▸ Exercise passage:

The information in cdc_stderr.log is as follows:
{“level”:“warn”,“ts”:“2022-07-04T20:11:29.415+0800”,“caller”:“clientv3/retry_interceptor.go:62”,“msg”:“retrying of unary invoker failed”,“target”:“endpoint://client-49583f76-bc68-4c7e-a0f6-c2b3c34335f2/10.108.182.133:3379”,“attempt”:0,“error”:“rpc error: code = DeadlineExceeded desc = context deadline exceeded”}

Now, there is something I don’t quite understand. Normally, the three tasks should still be functioning, indicating that CDC itself should be fine. For the three problematic tasks, deleting and recreating them one by one should work. However, in reality, all three tasks must be stopped, then deleted entirely, and only after that, recreating the tasks works normally.

| username: l940399478 | Original post link

Error information in cdc.log:
[2022/07/04 17:35:29.728 +08:00] [ERROR] [client.go:319] [“[pd] getTS error”] [error=“[PD:client:ErrClientGetTSO]rpc error: code = Unknown desc = [PD:tso:ErrGenerateTimestamp]generate timestamp failed, generate global tso maximum number of retries exceeded”]

[2022/07/04 17:35:29.729 +08:00] [ERROR] [pd.go:130] [“updateTS error”] [error=“rpc error: code = Unknown desc = [PD:tso:ErrGenerateTimestamp]generate timestamp failed, generate global tso maximum number of retries exceeded”] [errorVerbose=“rpc error: code = Unknown desc = [PD:tso:ErrGenerateTimestamp]generate timestamp failed, generate global tso maximum number of retries exceeded
github.com/tikv/pd/client.(*client).processTSORequests
\tgithub.com/tikv/pd@v1.1.0-beta.0.20210105112549-e5be7fd38659/client/client.go:355
github.com/tikv/pd/client.(*client).tsLoop
\tgithub.com/tikv/pd@v1.1.0-beta.0.20210105112549-e5be7fd38659/client/client.go:304
runtime.goexit
\truntime/asm_amd64.s:1357
github.com/tikv/pd/client.(*tsoRequest).Wait
\tgithub.com/tikv/pd@v1.1.0-beta.0.20210105112549-e5be7fd38659/client/client.go:466
github.com/tikv/pd/client.(*client).GetTS
\tgithub.com/tikv/pd@v1.1.0-beta.0.20210105112549-e5be7fd38659/client/client.go:486
github.com/pingcap/tidb/util/execdetails.InterceptedPDClient.GetTS
\tgithub.com/pingcap/tidb@v1.1.0-beta.0.20210512055339-e25d1d0b7354/util/execdetails/pd_interceptor.go:60
github.com/pingcap/tidb/store/tikv/oracle/oracles.(*pdOracle).getTimestamp
\tgithub.com/pingcap/tidb@v1.1.0-beta.0.20210512055339-e25d1d0b7354/store/tikv/oracle/oracles/pd.go:103
github.com/pingcap/tidb/store/tikv/oracle/oracles.(*pdOracle).updateTS
\tgithub.com/pingcap/tidb@v1.1.0-beta.0.20210512055339-e25d1d0b7354/store/tikv/oracle/oracles/pd.go:128
runtime.goexit
\truntime/asm_amd64.s:1357”]

| username: TammyLi | Original post link

You can check if the synchronization task TSO interruption is due to this issue: TiCDC take long time (may be a day) to recover from TiKV cluster failover · Issue #4516 · pingcap/tiflow · GitHub
For TiKV residual locks, check the metrics cdc → tikv min resolved ts.

▸ Problem requirements: Carry on the TiCDC error thread above, picking up right after its last line.

[Data records]
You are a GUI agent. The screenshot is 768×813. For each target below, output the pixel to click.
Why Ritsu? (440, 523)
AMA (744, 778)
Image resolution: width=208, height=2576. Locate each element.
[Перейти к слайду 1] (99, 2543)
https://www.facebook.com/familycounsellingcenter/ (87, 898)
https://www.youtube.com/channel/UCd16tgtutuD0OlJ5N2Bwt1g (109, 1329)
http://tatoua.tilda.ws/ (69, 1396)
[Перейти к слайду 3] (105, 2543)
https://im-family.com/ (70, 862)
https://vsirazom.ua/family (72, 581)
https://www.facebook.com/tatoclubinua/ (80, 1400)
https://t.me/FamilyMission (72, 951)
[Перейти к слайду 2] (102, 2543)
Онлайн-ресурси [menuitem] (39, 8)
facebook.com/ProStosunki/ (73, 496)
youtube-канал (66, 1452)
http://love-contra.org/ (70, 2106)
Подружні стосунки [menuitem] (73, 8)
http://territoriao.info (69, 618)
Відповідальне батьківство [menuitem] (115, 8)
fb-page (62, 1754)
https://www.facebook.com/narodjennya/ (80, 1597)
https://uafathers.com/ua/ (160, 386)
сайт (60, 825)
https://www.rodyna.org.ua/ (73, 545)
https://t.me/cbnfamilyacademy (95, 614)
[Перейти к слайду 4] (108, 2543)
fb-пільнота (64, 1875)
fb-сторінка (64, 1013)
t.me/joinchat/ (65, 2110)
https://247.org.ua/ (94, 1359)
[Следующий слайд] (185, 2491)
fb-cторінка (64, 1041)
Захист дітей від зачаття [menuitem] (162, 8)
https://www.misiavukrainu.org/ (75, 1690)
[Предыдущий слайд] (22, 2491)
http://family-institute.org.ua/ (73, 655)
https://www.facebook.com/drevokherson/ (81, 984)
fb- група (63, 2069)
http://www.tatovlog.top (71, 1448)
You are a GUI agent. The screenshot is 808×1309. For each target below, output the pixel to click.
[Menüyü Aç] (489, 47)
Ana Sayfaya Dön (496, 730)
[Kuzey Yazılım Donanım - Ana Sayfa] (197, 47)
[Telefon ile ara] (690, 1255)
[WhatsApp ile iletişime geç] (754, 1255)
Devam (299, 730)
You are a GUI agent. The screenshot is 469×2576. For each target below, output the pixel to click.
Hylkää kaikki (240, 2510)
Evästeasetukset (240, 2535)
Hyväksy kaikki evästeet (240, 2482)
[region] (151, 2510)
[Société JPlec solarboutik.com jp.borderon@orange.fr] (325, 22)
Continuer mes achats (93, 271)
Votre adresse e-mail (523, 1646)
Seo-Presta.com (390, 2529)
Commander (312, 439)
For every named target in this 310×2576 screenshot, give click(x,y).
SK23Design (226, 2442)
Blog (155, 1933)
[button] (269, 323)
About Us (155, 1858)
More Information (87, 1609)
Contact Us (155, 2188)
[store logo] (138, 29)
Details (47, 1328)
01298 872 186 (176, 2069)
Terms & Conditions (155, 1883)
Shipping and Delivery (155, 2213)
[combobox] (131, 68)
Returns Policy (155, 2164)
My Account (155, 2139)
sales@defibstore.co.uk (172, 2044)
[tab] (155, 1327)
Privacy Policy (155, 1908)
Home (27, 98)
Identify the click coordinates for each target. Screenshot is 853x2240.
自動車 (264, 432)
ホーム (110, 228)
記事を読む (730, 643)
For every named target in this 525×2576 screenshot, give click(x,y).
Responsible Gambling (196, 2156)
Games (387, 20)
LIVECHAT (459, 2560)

▸ Result:
| username: l940399478 | Original post link

Today, there were 3 tasks running normally, but 3 tasks suddenly had their TSO stop changing, causing delays. Upon inquiring with the business, it was found that TiDB was running tasks with large fields. After stopping these tasks, the TSO started changing again, and the delay gradually caught up.

So, I have a question: how does CDC handle synchronization when there might be large fields involved?

| username: xinyuzhao | Original post link

Could you please send the desensitized test data with the blob field? We need to reproduce the issue on our side.

| username: l940399478 | Original post link

This large field stores some JSON strings.

| username: xinyuzhao | Original post link

Is there still an issue with synchronizing tables that contain blob fields? Can this issue be consistently reproduced? Based on the error message above, it seems to be a problem with TiCDC fetching TSO from PD.

| username: l940399478 | Original post link

It can be stably reproduced. As long as the development side adds this JSON string field, the TSO corresponding to the CDC task will remain unchanged.

| username: 小王同学Plus | Original post link

Could you describe the specific steps to reproduce it stably? Or provide the reproduction method. We’ll take a look.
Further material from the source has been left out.